We didn't have the time to try and make arrangements for a full on tour of either of the wineries, but we naturally had sufficient opportunity to visit both tasting rooms and give the wines a proper tasting. Since we ended up buying at least a couple of bottles from all of the wineries, I think I'll save any real information on the wineries until we try one of their wines and add it to The List. I'll just have to try and open those bottles sooner than later.

The very short wanders that we managed in the estate vineyards showed that the grapes are definitely being affected by the slow start to our summer this year. The vines are two to three weeks behind where they'd normally be at this point in the growing season.
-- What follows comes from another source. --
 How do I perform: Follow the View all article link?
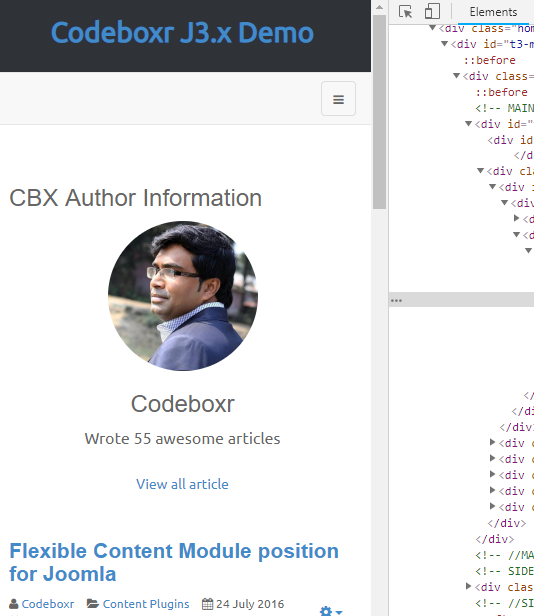click(182, 484)
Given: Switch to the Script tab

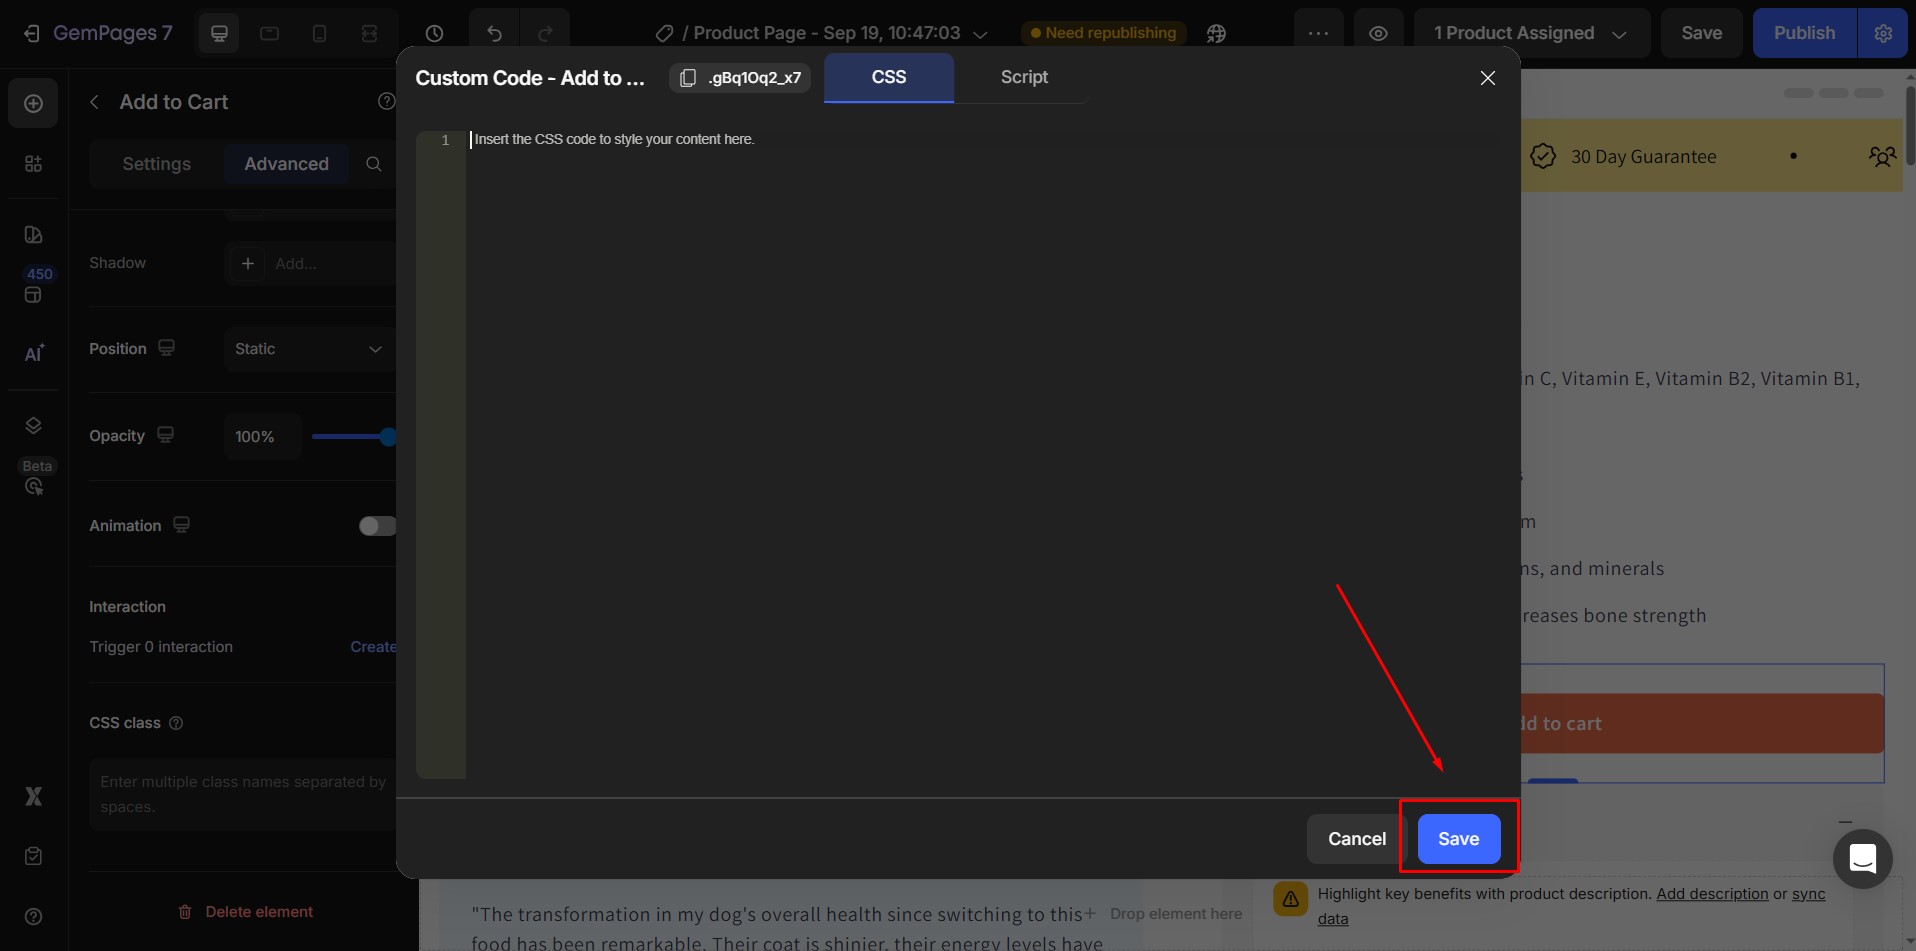Looking at the screenshot, I should tap(1023, 77).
You can barely make out the clusters on the vines - and, remember, the grapes shown in the picture are early ripening varietals.

We did get to take in the beautiful setting of the Burgoyne Valley and one of the shots above shows one of the larger Garry Oaks that still remain in the valley and in the vineyard and that acted as the namesake for the first winery to set up shop on Salt Spring. Even as the elder statesman on the island, Garry Oaks was only founded in 1999 though.
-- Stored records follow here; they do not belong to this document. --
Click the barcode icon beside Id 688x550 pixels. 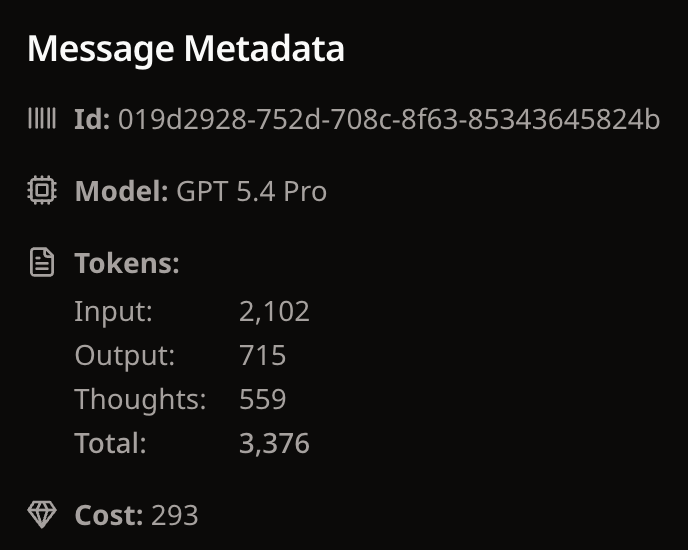point(41,121)
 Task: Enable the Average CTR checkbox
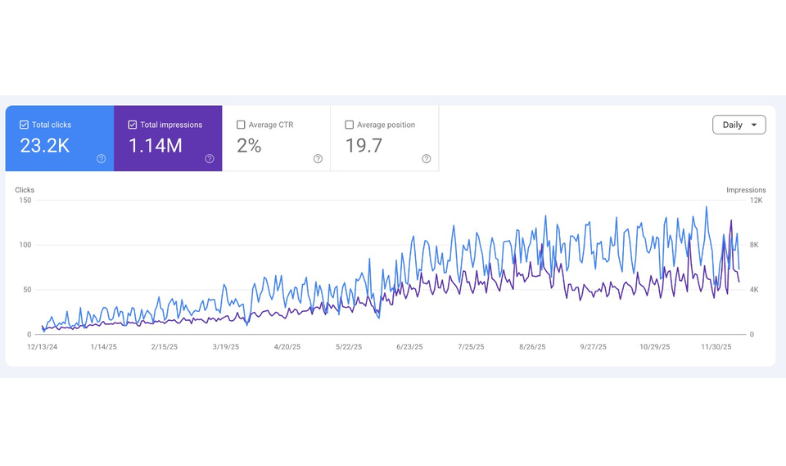pos(241,125)
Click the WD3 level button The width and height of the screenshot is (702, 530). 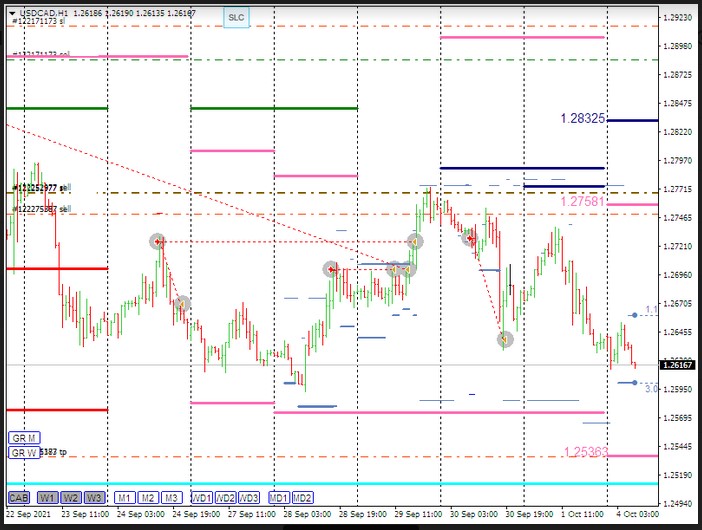(x=250, y=497)
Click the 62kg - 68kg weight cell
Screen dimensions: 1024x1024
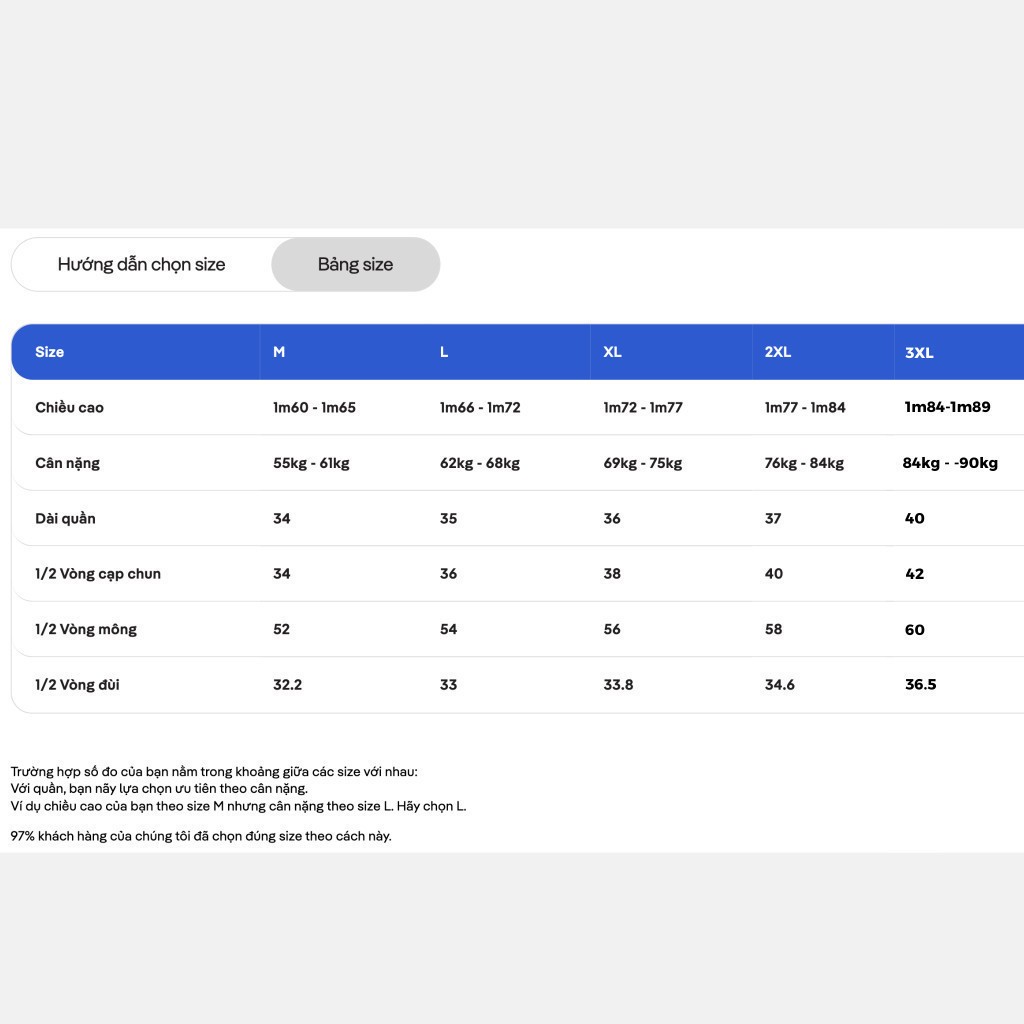coord(480,463)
Neighbouring Salt Spring Vineyards started up a few years later in 2003 and has already seen a change in ownership. Boo and I had a marvelous chat and tasting in the Salt Spring tasting room - and, no doubt, that chat was so enjoyable largely becuase we'd lucked out in sharing our time with one of the owners, Joanne McIntyre. She walked us through a larger than usual number of wines and never made us feel that we were taking up too much of her time with all the questions. She was personable enough - and the wines were enjoyable enough - that Boo even loosened the "No Buy Leash" enough to pick up close to a full case of different bottles.

Salt Spring's setting was incredible and I'll definitely look to make our next visit more of an event. The winery is doing some interesting work with experimental varietals and I'd love to learn more about what's involved and what differences in both approach and flavour profile might be expected.
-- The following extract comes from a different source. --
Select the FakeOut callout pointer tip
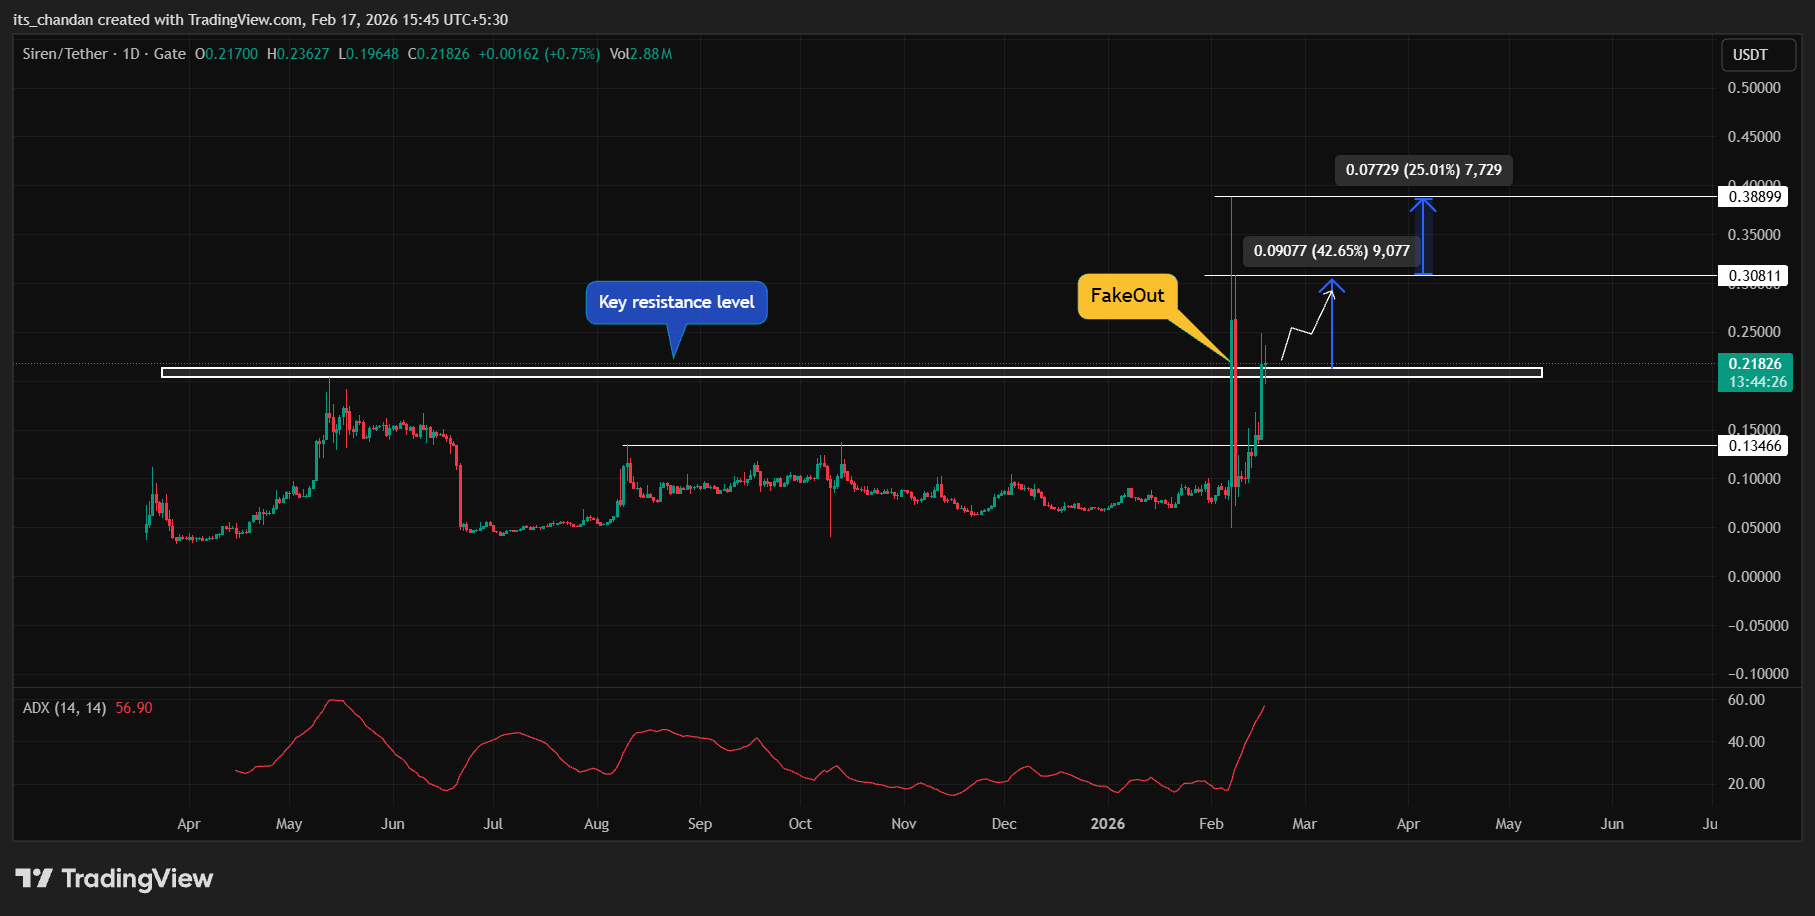 tap(1229, 360)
A relaxing picnic in the area around the winery sounds rather appealing as well. We'll just have to see if we can wrangle another visit to Tyrant's when the weather might be reliable enough to cooperate.

None of the three wineries has a big production. Salt Spring is about the largest, but even they only produce around 2500 cases. Garry Oaks puts out about 1700 (but that included some wine made from grapes sourced from the Okanagan and that practice is about to stop apparently) and the newest player on the island block is still under 1500 cases.

That third winery is Mistaken Identity and it's found just North of the town of Ganges. Having opened in 2008, they're starting off with an eye to BC's ever-increasing view to natural foods. The estate vineyards are being operated on an organic basis and, as such, the owners have opted for varietal plantings that are "optimally suited to a west coast temperate climate." Once you finish the Chardonnay, the remaining varietals offer some novel names that will likely raise a few eyebrows with most wine drinkers. When's the last time you knocked back some Madeleine Angevine, Reichensteiner or Agria? I don't think those varietals are even on my application to the Wine Century Club and I'm at #99. Mistaken Identity could come in handy down the road.

For, supposedly, just a quick post, I seem to be a bit long on the length. I'll leave it at this, but I'll look forward to looking a bit deeper into all three wineries as the various wine we picked up get opened.